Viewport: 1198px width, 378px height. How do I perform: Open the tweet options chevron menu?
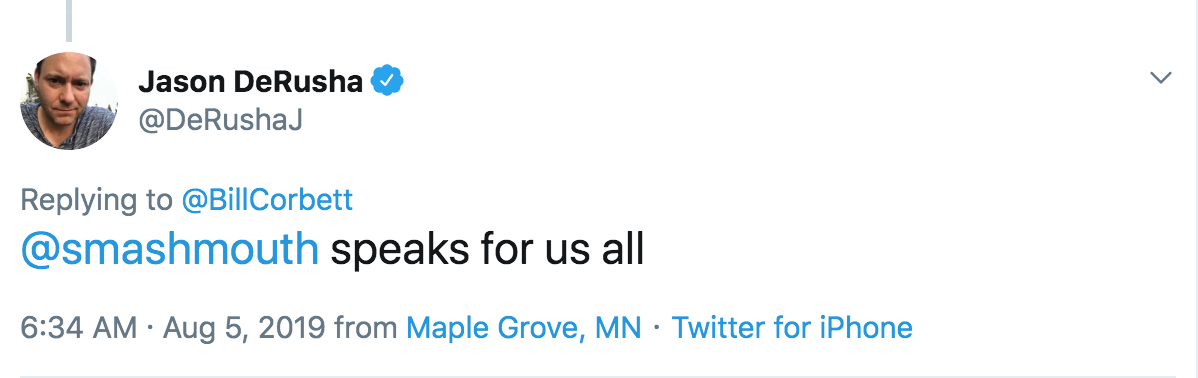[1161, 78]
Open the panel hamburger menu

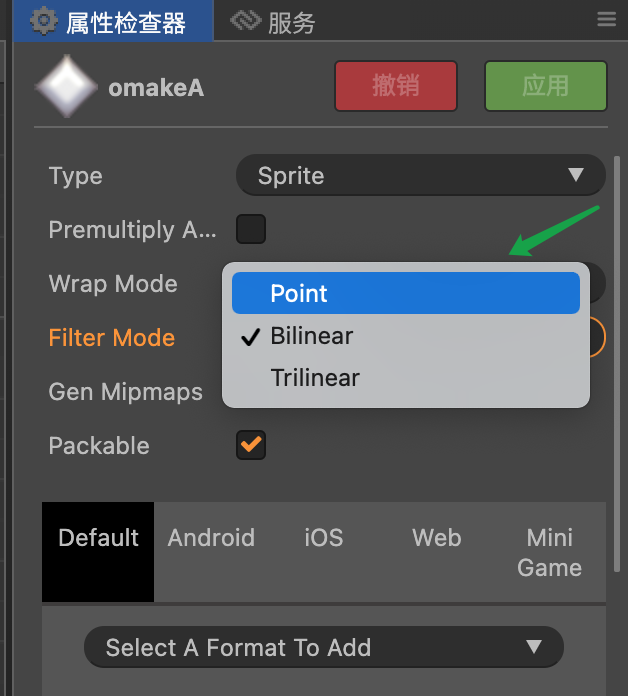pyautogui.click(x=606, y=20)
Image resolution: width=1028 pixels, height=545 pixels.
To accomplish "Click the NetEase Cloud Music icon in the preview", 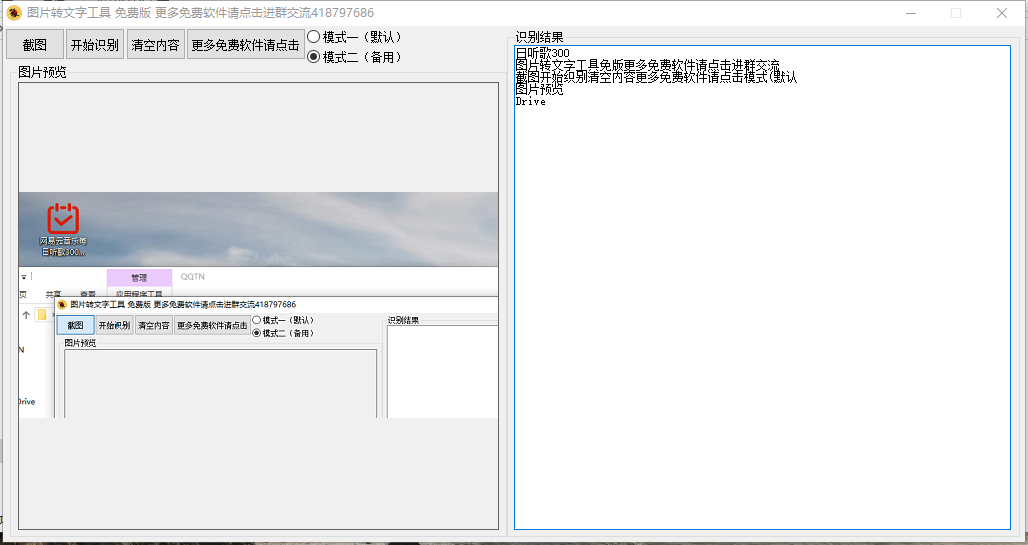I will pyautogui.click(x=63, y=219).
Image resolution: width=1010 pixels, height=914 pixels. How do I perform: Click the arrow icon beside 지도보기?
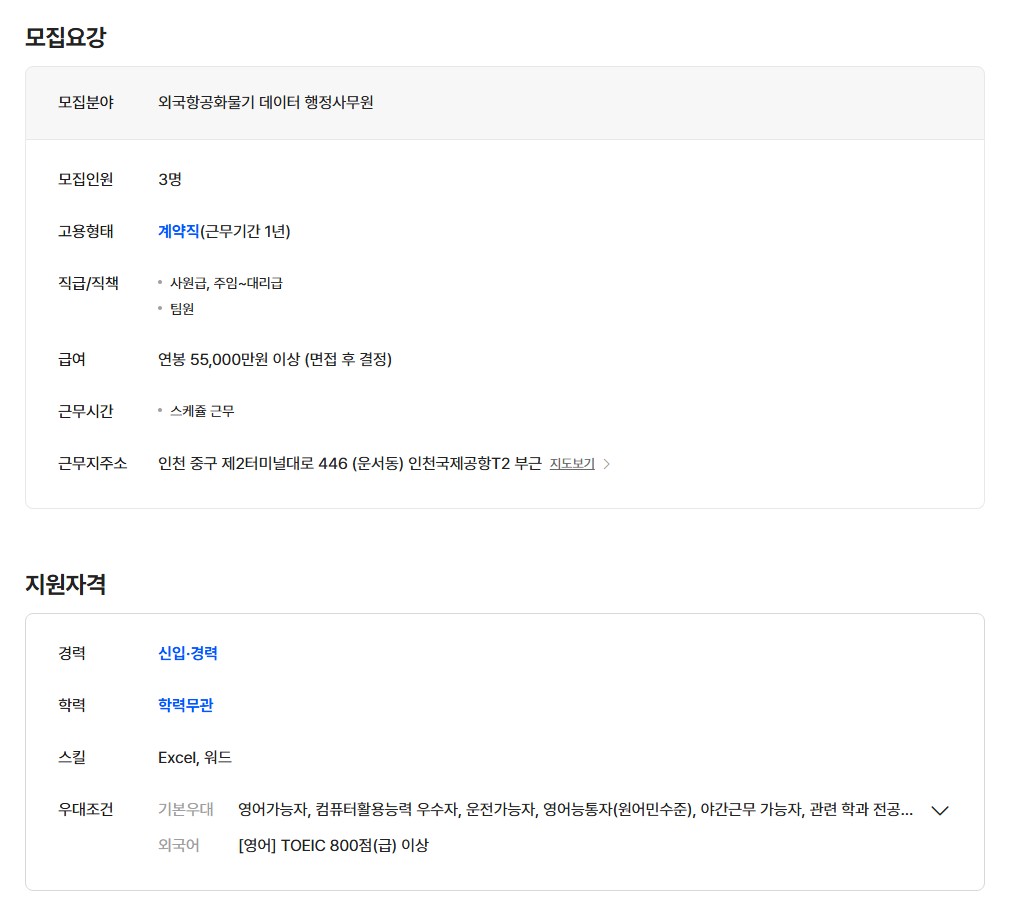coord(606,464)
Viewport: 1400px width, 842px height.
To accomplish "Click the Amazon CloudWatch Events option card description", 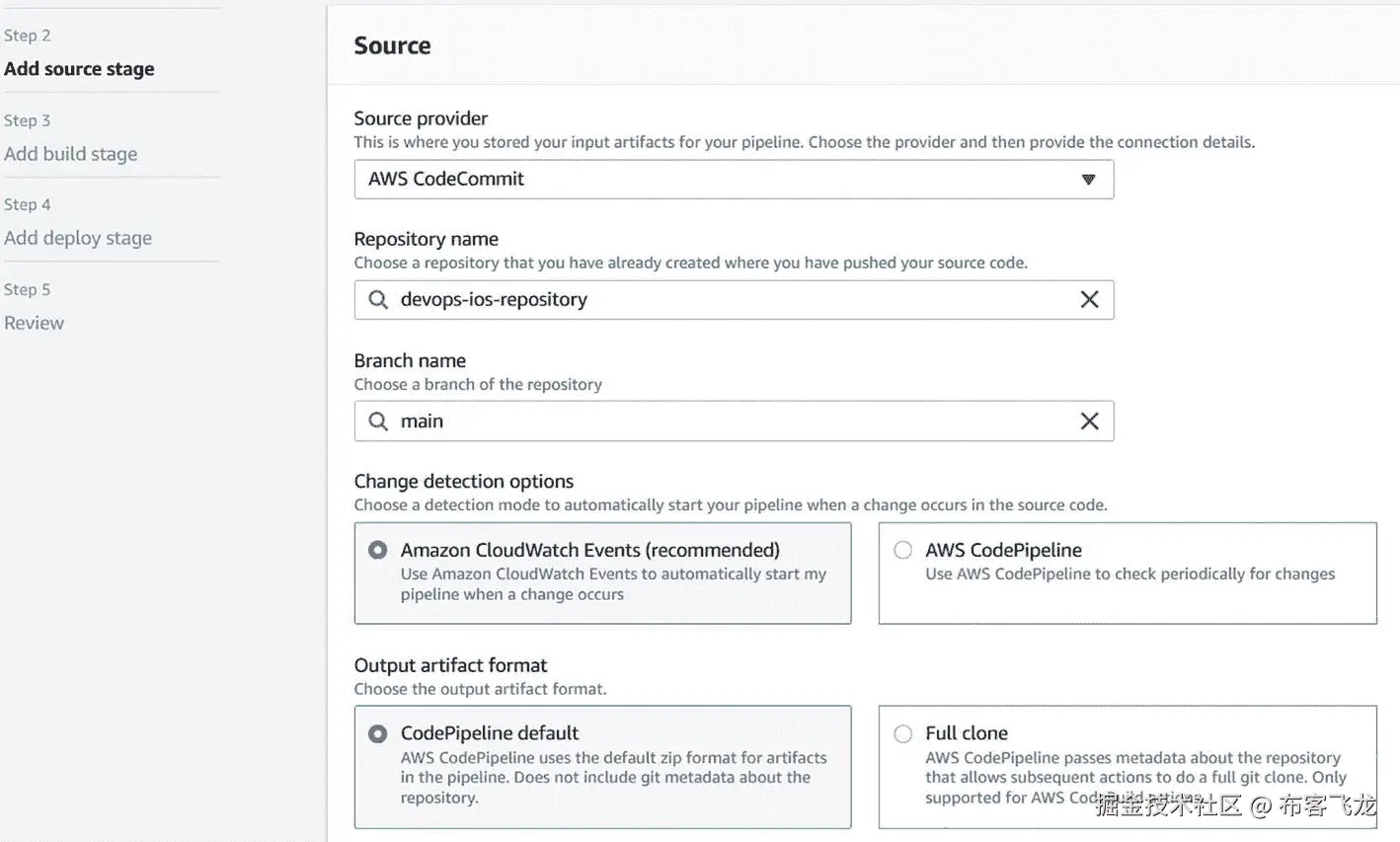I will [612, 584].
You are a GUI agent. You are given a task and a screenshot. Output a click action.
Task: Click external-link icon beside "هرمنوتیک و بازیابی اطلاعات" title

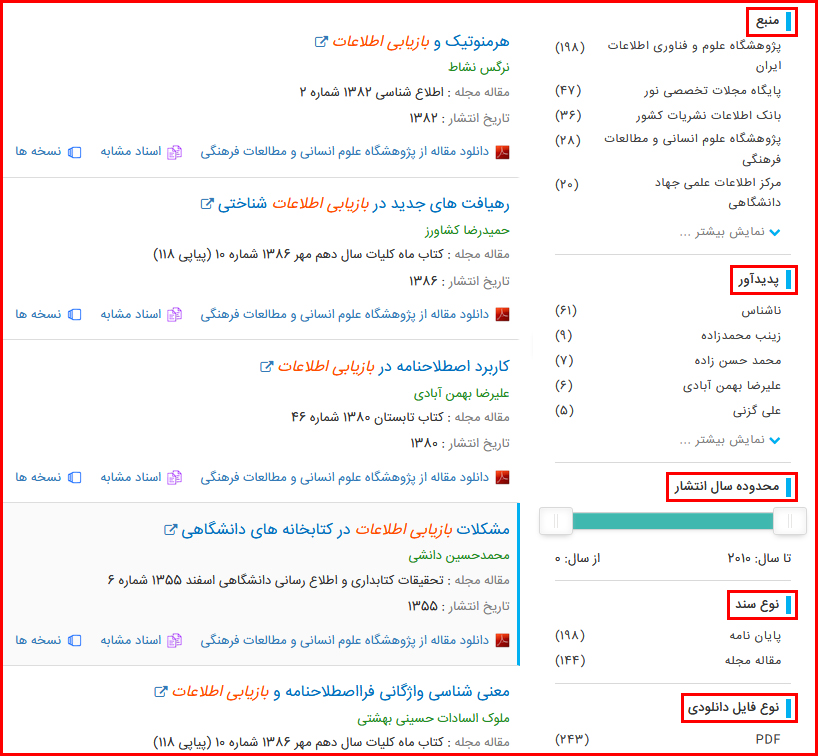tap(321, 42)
--
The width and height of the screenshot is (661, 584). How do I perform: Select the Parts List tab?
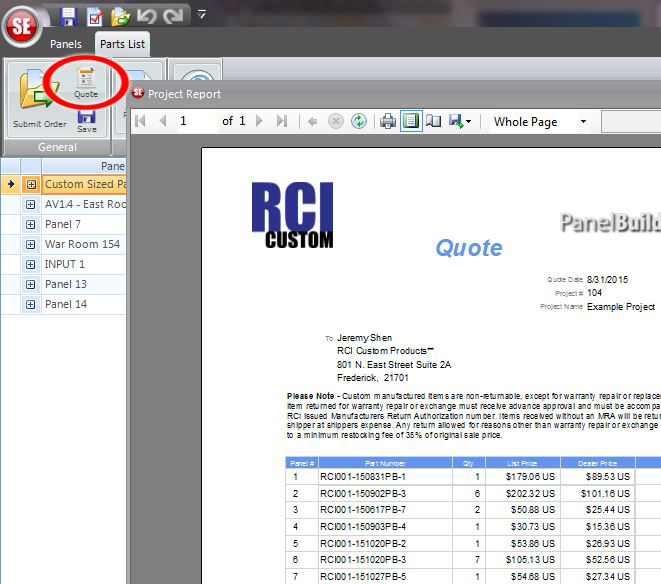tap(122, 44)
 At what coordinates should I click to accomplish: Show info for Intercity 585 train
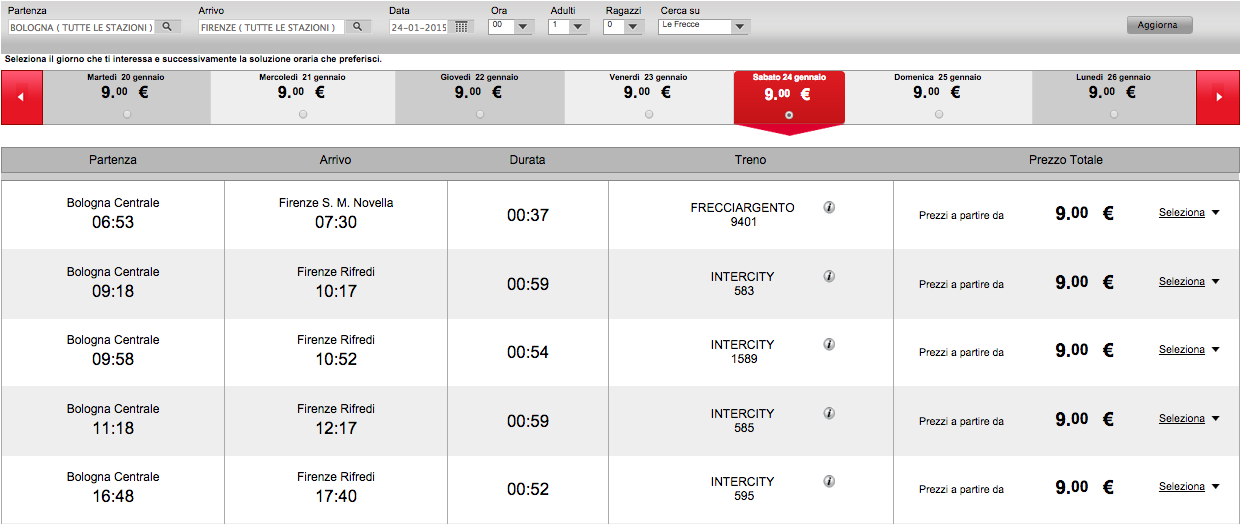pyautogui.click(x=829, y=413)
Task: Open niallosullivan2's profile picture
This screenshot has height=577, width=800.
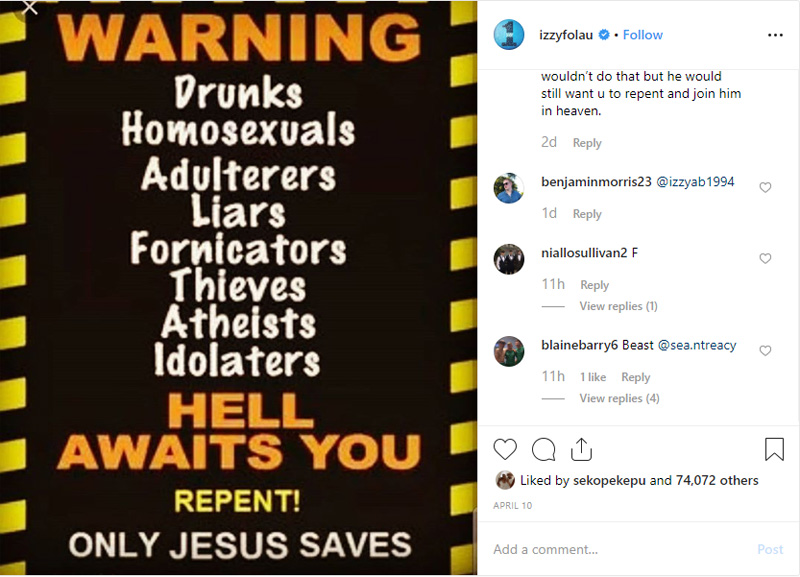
--
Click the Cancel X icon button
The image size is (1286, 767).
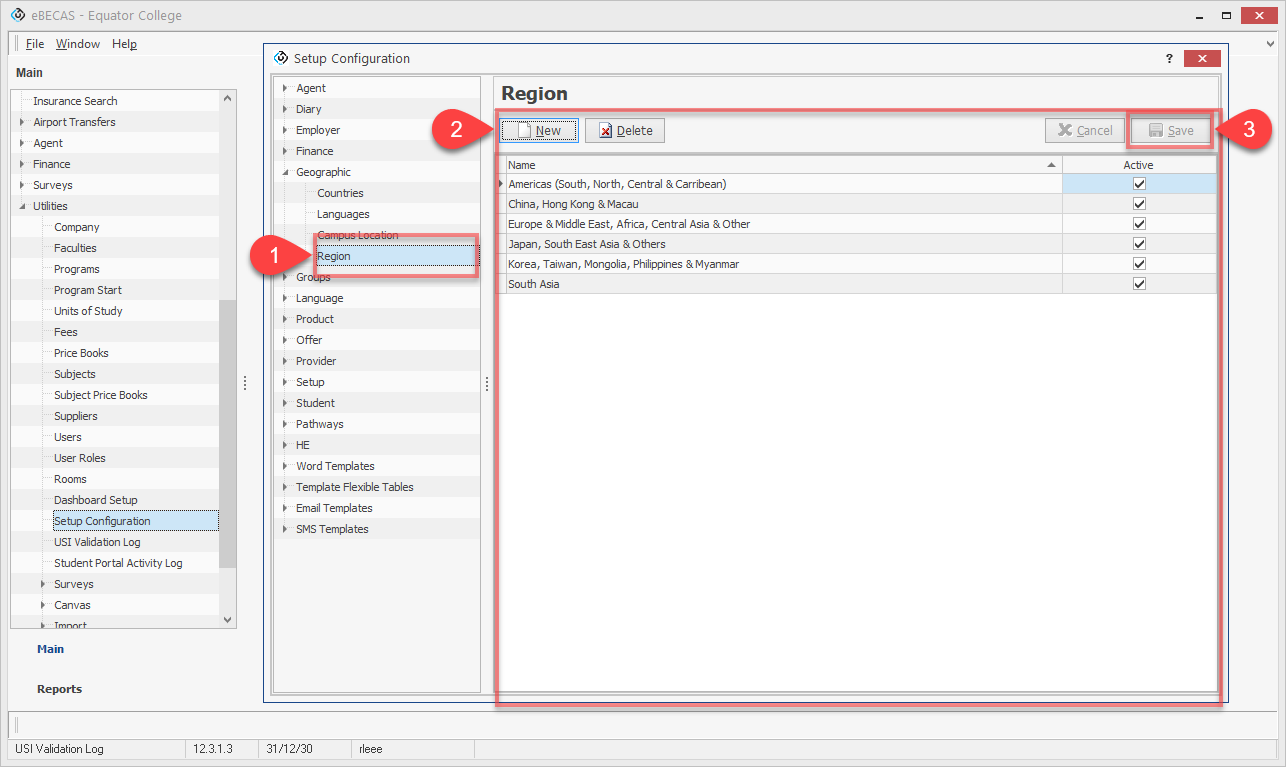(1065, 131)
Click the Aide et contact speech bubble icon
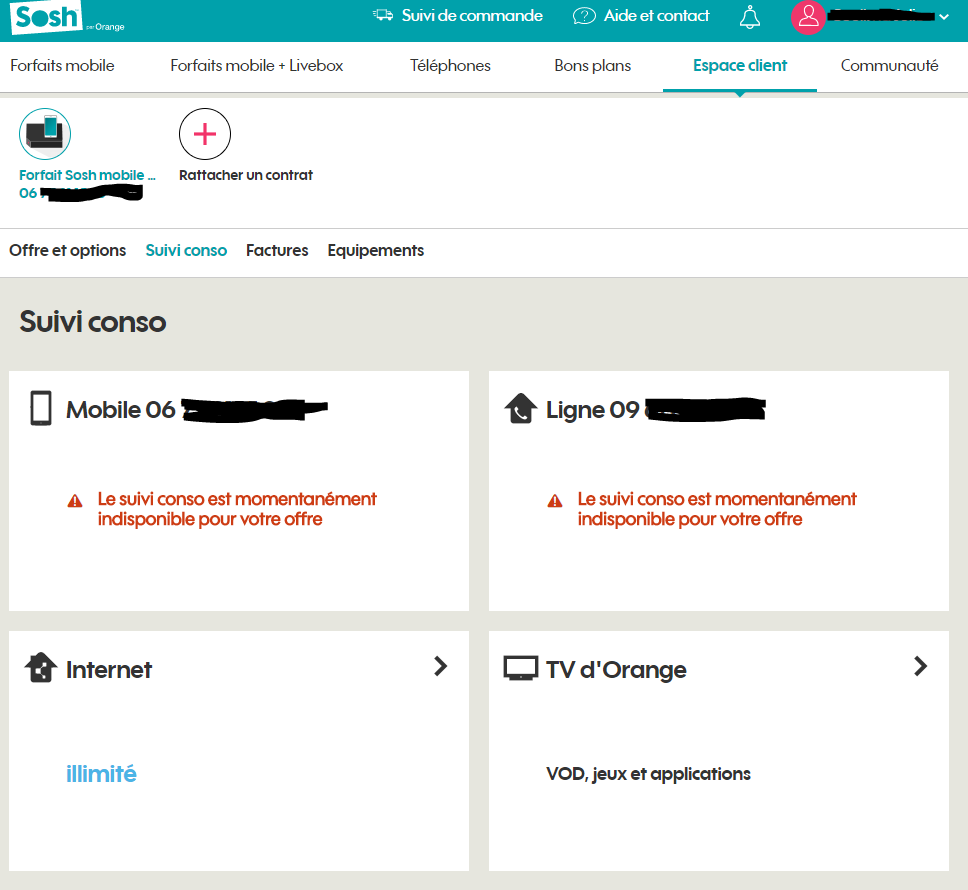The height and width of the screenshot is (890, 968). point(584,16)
--
*Prompt*. When you reach the line with "At what coordinates" in the records above, start writing out each line exactly, and stop after the line with "This screenshot has height=577, width=800.". Pictures stay out.

*Answer for this exercise*.
 At what coordinates should I click to accomplish: Show info for Intercity 585 train
pyautogui.click(x=829, y=413)
Task: Open niallosullivan2's profile picture
This screenshot has height=577, width=800.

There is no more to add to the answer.